YOUR OBJECTIVE. Select from the data all lines with the word "computer".
EXTRACTED MATERIAL: Begin
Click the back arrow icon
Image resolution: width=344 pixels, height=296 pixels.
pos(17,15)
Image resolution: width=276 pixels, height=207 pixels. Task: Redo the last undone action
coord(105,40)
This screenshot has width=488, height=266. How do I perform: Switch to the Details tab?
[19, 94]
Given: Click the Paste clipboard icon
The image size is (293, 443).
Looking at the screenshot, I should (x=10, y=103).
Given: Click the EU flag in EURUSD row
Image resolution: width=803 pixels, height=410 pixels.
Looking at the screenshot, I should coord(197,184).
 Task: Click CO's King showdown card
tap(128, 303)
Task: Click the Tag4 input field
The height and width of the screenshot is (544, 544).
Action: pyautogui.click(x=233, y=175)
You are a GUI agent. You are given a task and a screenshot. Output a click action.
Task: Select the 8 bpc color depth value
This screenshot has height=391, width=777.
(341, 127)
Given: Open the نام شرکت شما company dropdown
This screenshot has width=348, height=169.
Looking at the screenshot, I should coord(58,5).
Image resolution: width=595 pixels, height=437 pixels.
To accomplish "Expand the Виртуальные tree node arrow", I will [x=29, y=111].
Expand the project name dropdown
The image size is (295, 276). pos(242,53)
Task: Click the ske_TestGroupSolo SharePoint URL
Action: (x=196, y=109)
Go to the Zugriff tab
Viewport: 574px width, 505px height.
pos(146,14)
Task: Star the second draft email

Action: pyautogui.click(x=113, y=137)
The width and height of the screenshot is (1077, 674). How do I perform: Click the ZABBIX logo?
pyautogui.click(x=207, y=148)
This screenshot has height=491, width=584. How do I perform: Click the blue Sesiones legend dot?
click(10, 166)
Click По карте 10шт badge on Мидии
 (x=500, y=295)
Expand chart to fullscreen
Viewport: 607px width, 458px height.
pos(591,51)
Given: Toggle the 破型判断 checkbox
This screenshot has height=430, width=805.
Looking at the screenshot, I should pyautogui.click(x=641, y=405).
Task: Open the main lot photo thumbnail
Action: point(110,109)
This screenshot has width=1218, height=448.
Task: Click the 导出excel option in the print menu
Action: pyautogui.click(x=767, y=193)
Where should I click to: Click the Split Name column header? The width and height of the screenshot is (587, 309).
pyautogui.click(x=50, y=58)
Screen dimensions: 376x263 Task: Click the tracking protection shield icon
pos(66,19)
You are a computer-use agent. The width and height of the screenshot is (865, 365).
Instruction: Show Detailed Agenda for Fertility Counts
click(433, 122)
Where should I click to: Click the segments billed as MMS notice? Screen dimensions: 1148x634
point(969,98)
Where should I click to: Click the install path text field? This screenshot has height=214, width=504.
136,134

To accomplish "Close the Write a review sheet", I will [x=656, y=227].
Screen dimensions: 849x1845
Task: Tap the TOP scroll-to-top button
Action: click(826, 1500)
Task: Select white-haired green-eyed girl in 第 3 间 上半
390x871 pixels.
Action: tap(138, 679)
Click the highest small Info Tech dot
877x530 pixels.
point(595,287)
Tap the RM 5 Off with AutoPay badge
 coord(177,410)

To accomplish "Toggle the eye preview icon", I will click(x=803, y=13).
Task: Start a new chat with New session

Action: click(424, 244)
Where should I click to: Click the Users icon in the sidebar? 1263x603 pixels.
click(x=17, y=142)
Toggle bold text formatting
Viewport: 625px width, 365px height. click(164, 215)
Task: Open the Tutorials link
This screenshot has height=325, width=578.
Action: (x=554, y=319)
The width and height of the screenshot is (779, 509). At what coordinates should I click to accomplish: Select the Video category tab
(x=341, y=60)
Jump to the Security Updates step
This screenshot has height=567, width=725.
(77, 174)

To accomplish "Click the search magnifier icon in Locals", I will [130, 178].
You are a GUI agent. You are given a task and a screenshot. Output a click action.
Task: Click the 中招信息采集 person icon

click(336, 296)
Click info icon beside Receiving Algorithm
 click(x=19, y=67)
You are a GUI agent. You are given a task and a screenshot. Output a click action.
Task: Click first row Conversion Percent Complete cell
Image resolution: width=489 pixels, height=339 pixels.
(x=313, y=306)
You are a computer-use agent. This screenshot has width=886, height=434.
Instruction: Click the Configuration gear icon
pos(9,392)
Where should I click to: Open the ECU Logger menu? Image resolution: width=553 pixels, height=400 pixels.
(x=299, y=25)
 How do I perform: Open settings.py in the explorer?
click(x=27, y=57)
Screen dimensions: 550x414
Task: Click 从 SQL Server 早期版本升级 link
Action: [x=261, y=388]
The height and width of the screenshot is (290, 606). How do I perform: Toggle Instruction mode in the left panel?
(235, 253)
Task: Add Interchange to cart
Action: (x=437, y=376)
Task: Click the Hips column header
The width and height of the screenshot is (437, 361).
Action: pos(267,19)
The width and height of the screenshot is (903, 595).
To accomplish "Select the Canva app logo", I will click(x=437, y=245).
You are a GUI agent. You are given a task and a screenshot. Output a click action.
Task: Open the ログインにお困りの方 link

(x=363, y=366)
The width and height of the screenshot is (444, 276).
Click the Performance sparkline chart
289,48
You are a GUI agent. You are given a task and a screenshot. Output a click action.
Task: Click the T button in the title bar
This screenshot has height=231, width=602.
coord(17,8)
EXTRACTED MATERIAL: End
SOLVED EXERCISE.
You are a computer-use agent. The width and height of the screenshot is (865, 365).
You are a computer-use agent. This screenshot has width=886, height=434.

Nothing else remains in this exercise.